Ownership Matters

Date: 14 Apr 2006 | posted in: information, MuniNetworks | 0 Facebooktwitterredditmail

The overwhelming majority of cities that have recently announced municipal wireless projects are planning privately owned and operated networks. Hundreds of cities are currently making decisions about the future structure of their high-speed information networks.

The speed with which this is occurring, and the knee-jerk tendency for cities to favor private ownership, demands that community groups immediately and directly challenge cities about who should own and control their future information networks.

This has all happened very quickly. Municipal wireless went mainstream in September 2004, when Philadelphia announced a citywide initiative to provide low-cost, high-speed Internet connections to all residents. In the last six months, at least a dozen large cities and scores of smaller cities have announced their intention to have city wide wireless systems in place by 2007.

This is exciting, and beneficial. It is a sign that the United States is taking seriously the need to improve availability and affordability of high-speed Internet.

At the same time, more sinister developments are undermining the promise and the potential of muni wireless initiatives. The Federal Communications Commission (FCC) has ended the common carrier requirement for high-speed networks serving households, and is poised to do the same for networks serving businesses. As a result, companies that own the network can place severe restrictions on the use of their networks by potential competitors and they can establish tariffs that discriminate against small businesses and independent content providers.

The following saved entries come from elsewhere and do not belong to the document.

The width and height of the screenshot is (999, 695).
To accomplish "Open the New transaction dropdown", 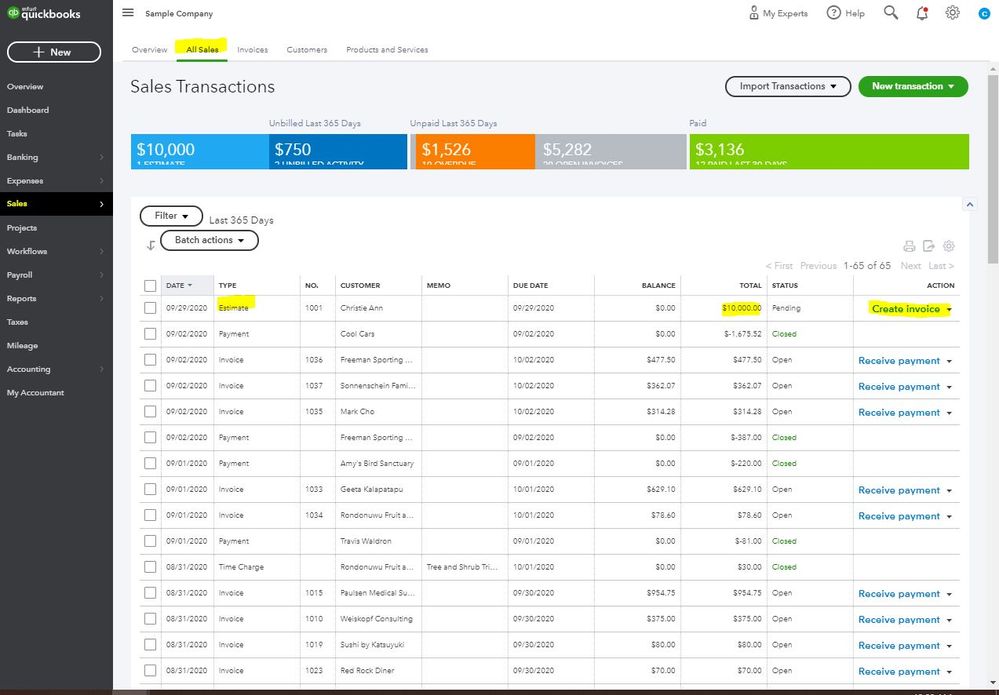I will click(x=913, y=86).
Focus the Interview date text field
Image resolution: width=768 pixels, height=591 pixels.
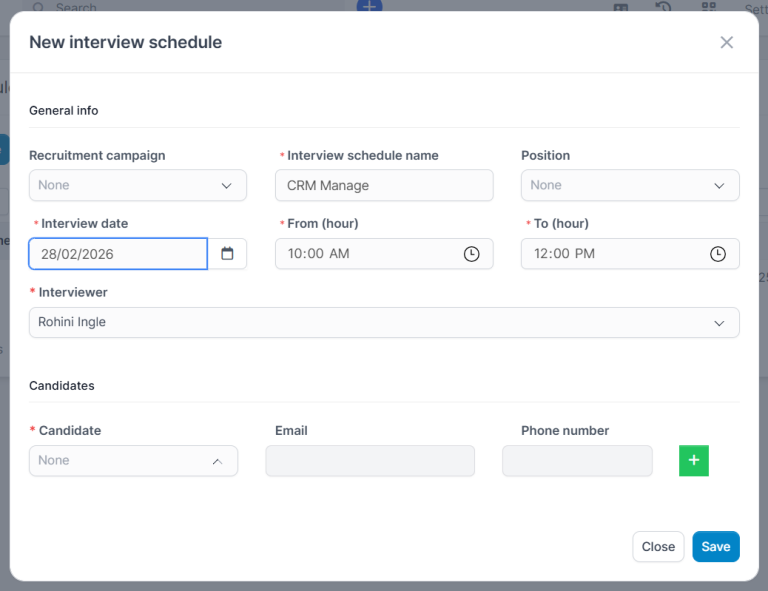coord(117,254)
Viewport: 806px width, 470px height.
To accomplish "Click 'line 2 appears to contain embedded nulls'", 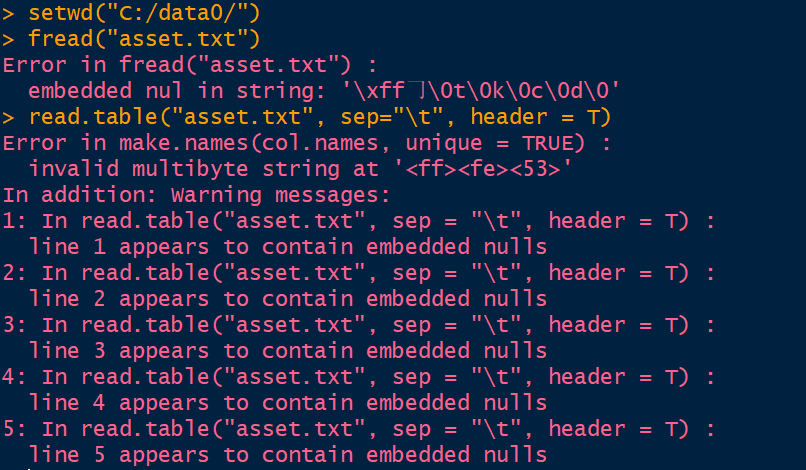I will 288,299.
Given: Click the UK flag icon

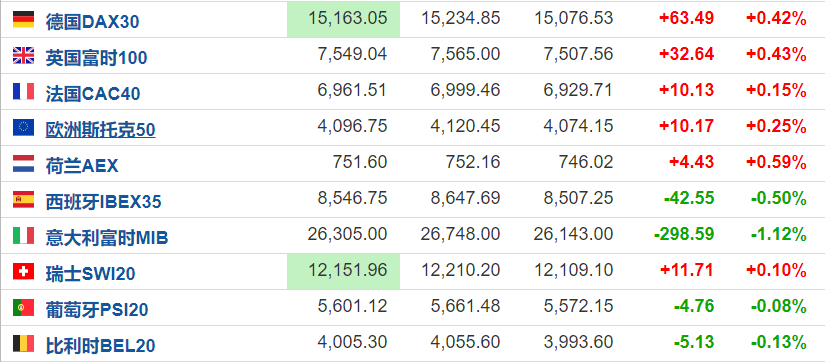Looking at the screenshot, I should (x=24, y=55).

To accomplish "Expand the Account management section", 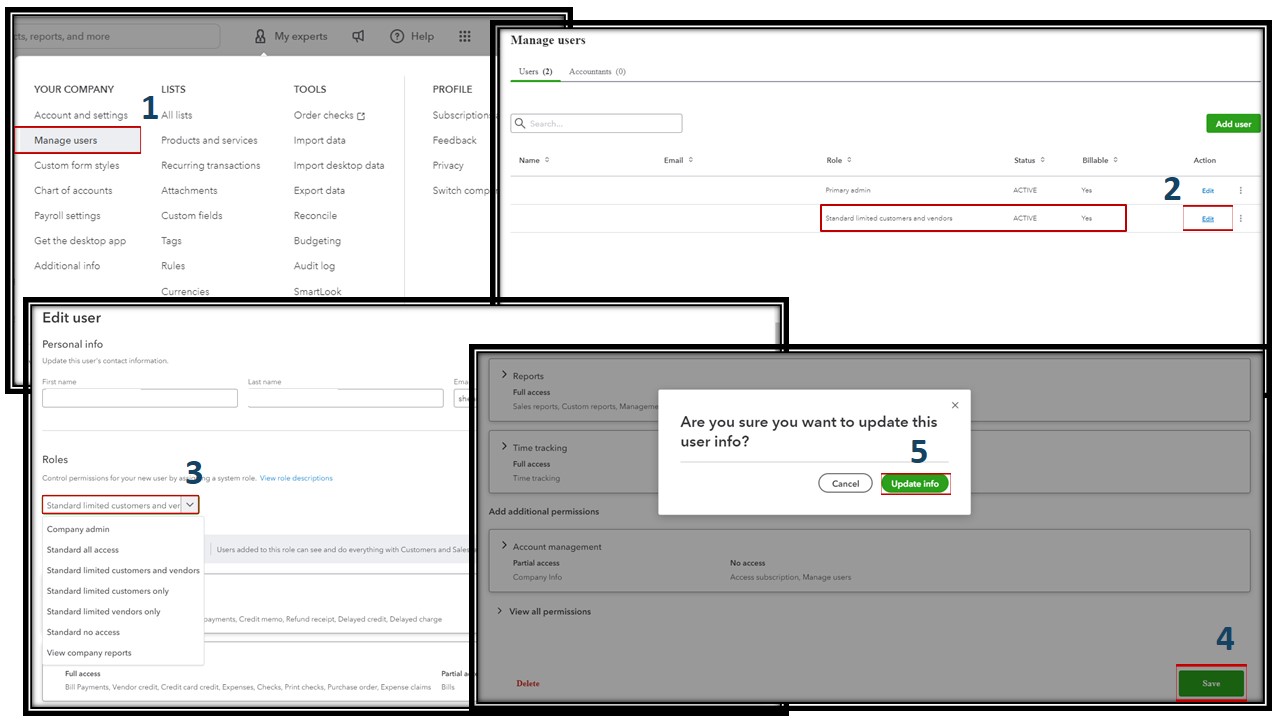I will point(504,546).
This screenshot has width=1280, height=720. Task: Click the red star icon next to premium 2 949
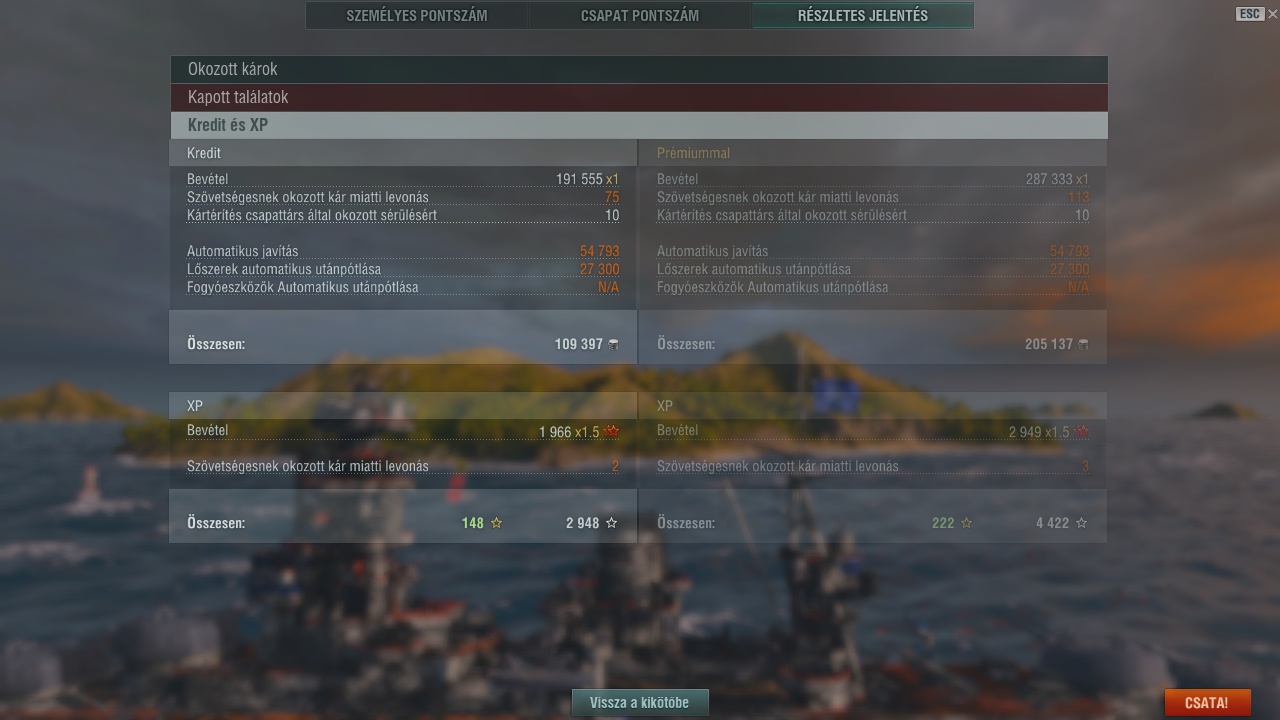[1082, 432]
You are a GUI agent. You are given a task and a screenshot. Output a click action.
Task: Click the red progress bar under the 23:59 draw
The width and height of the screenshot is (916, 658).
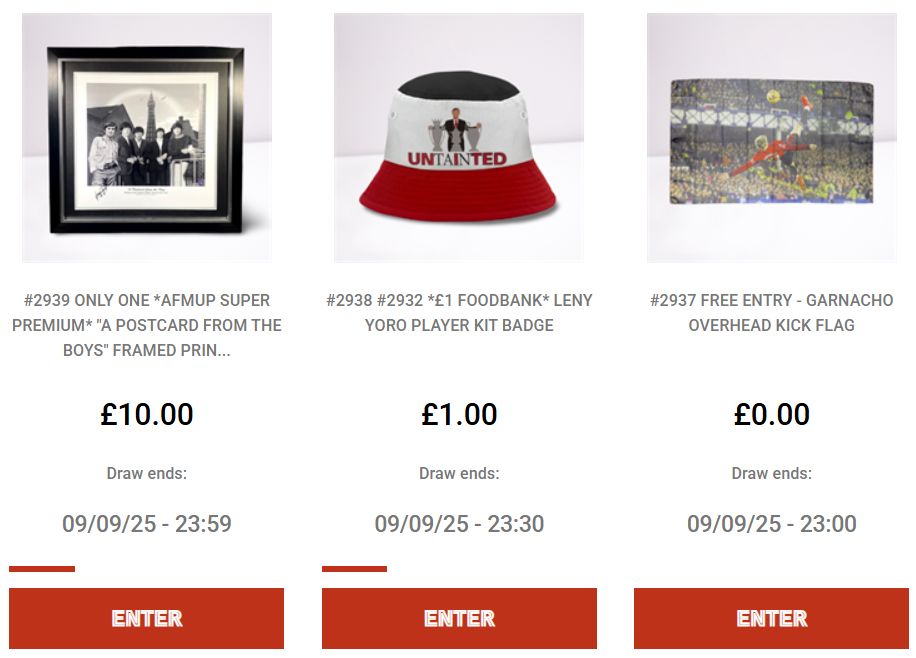coord(42,569)
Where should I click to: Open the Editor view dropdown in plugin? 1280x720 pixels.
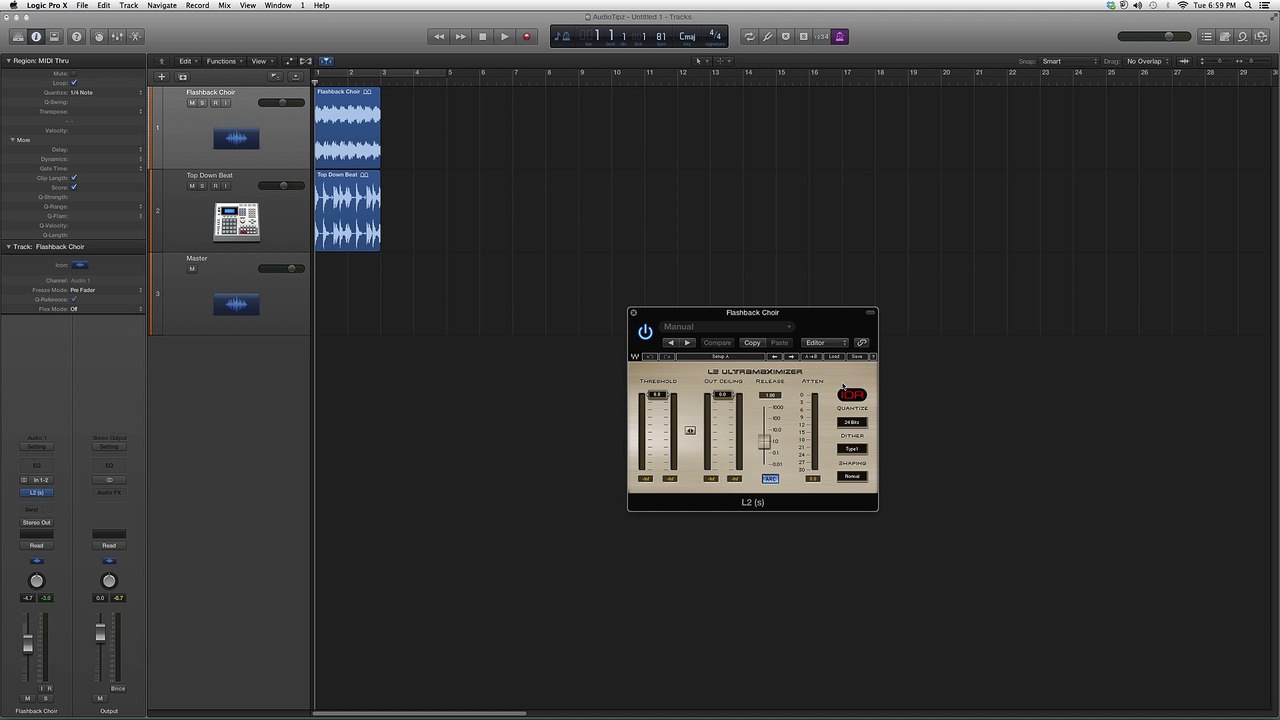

The message this should send is that ownership matters. It is not enough simply to have a citywide information network. To ensure long-term affordability, equitable access and vigorous competition, the community needs to own physical infrastructure.

Instead, in a growing number of communities elected officials are choosing the path of least resistance by stipulating that the winning bidder will be entirely responsible for the capital investment and all other costs.  The unsurprising consequence is a proliferation of private, proprietary networks rather than public infrastructure.

The route these cities have chosen is unproved. Only a handful of privately owned municipal wireless networks are operational. Most are in still in the planning stages. There are, however, dozens of successful examples of publicly owned municipal wireless networks, and hundreds of cities own the high-speed information networks that support government operations.

Where networks are operational, the contrast between public and private is sharp. For example, Chaska, Minnesota (pop. 20,000) and Tempe, Arizona (pop. 160,000) are often cited as the first town wide and citywide Wi-Fi networks. For similar services, Chaska’s publicly owned network charges $17 per month and NeoReach, the owner of the private Tempe network, charges $30, even though Tempe is a larger urban market with more choices for high-speed Internet.

Possibly the most alarming recent development is in Henderson, Nevada. Sprint, the incumbent phone company and cellular provider, has launched a municipal Wi-Fi pilot, which will only solidify its control.

We are in a historical moment very similar to that which occurred in the late 19th and early 20th centuries, when hundreds of cities made decisions regarding the form and structure of their future electricity systems. But there are two significant differences.

First is the speed at which this is happening. It took a decade to build out the power grid, even in densely populated areas. Wireless mesh networks can be built out in a matter of months.

Second, at that time the question of municipal ownership was central to the debate. There was general consensus about the need to invest in public infrastructure. But the pro-business Progressives wanted public subsidies and regulation for private monopolies, while labor and the so-called sewer socialists endorsed publicly owned infrastructure. Today, the debate at the local level has focused almost entirely on how to most rapidly extend wireless access, not on how to maximize benefits for years to come.

Why? I think there are three reasons.

1.    Sloppy language

Most people would not refer to Xcel Energy or Pacific Gas and Electric as municipal utilities. Municipal power implicitly means public power.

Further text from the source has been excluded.